A couple of months ago, my family and I had the great honor and privilege to go on a Mexican street food crawl through parts of Los Angeles with my friend, James Beard Award winning writer and Latin food expert, Bill Esparza. Now I have to admit that despite having grown up in Los Angeles, and having spent at least three-quarters of my life here, I know remarkably little about Mexican food. In my defense, growing up in a Chinese immigrant household meant I pretty much knew near nothing about most cuisines other than Chinese until I became an adult. Over the years, I have had the pleasure of exploring a great many different cuisines, both through travel and by taking advantage of the great ethnic melting pot that is LA. But of all the diverse cuisines in LA, one of my least familiar is Mexican food. Why is that? Well, first of all, LA public school lunch enchiladas left a lasting scar but also, there is so much Mexican food in LA, spanning so many regions, that it was simply overwhelming to try and tackle, especially since I didn’t even know where to start! All I knew was that I wanted to experience the GREAT Mexican food LA has to offer because I have found that when I’ve had GREAT Mexican food (like at Chichen Itza, Broken Spanish and Taco Maria), I’ve loved it and when I haven’t—well, I haven’t.

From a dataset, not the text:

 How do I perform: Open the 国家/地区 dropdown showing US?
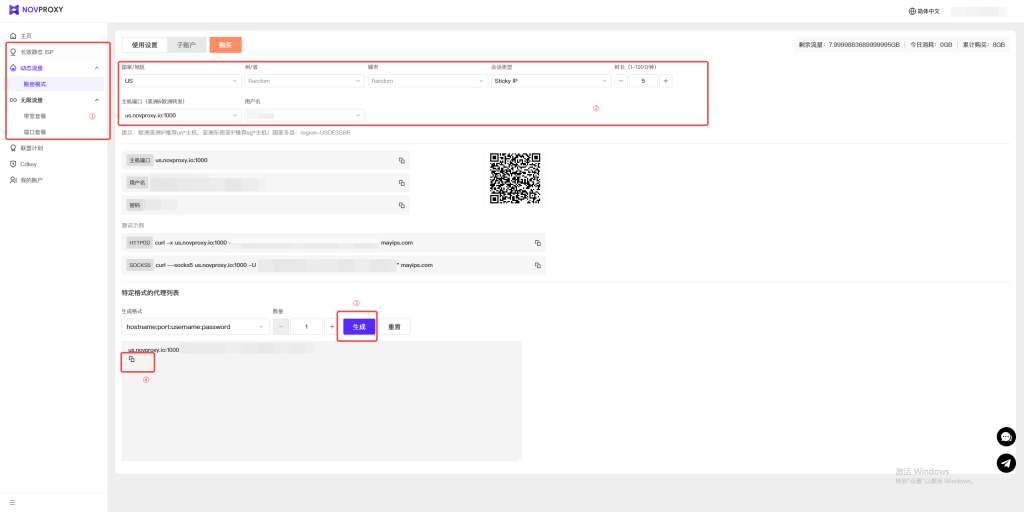tap(180, 81)
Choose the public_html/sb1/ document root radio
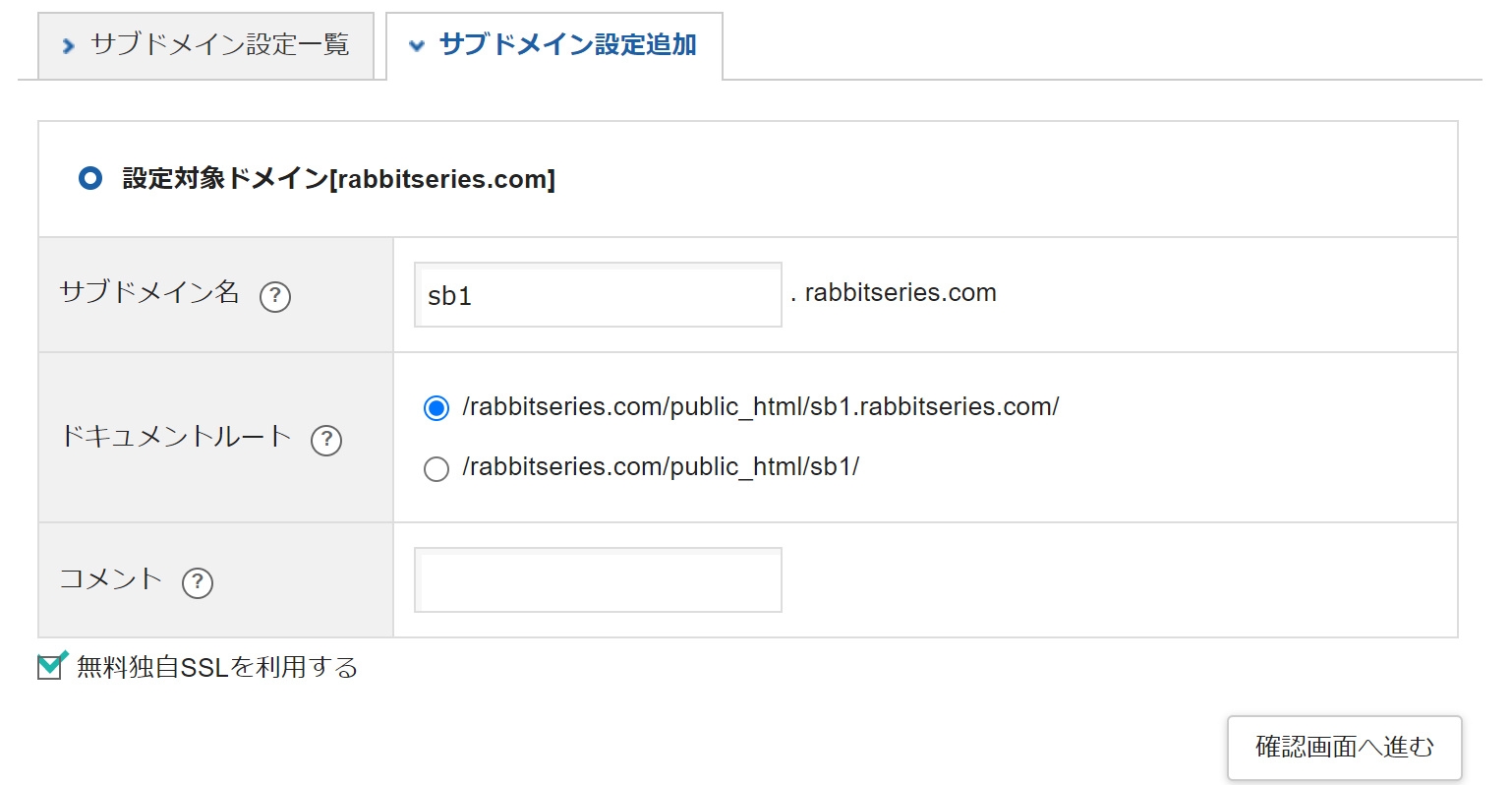Screen dimensions: 1512x785 click(x=436, y=469)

Enter Bill, who I met last year and have gotten to know over that last several months. If anyone could show us the way, it was going to be him and I was beyond thrilled when he agreed to take us on a recent Saturday morning to some of his favorites. This is kind of like the equivalent of having Anna Wintour personally take you clothes shopping. Well, first off, let me just start off by saying, we were not disappointed! We had a great day, ate great food, explored a part of LA I barely knew existed, discovered how vibrant the Mexican street food scene is here, and learned a few things about regional Mexican food (which also taught me that I have still so much more to discover!).
Our first stop was Tacos Quetzalcoatl. This is a food truck and can be found around the 4800 block of E. Olympic Blvd in East Los Angeles during the day on the weekends. Look for the cheery sign, rainbow umbrella and people nearby enjoying the food! We sampled just about one of everything, including the Omega 2, which is basically the veggie taco. Every single one was fantastic so you can’t go wrong whatever you get (bring extra people like I did so you can try everything!). Make sure to dress your tacos with the condiments you like! If you aren’t sure, just ask! They are super friendly there. We also had the most amazing lamb consommé! It was probably my favorite thing here, if not the entire day. Dressed up with some onions, cilantro and a squeeze of lime, it was so perfect! According to Bill, the tacos at Quetzalcoatl are definitely in his top five and we can see why!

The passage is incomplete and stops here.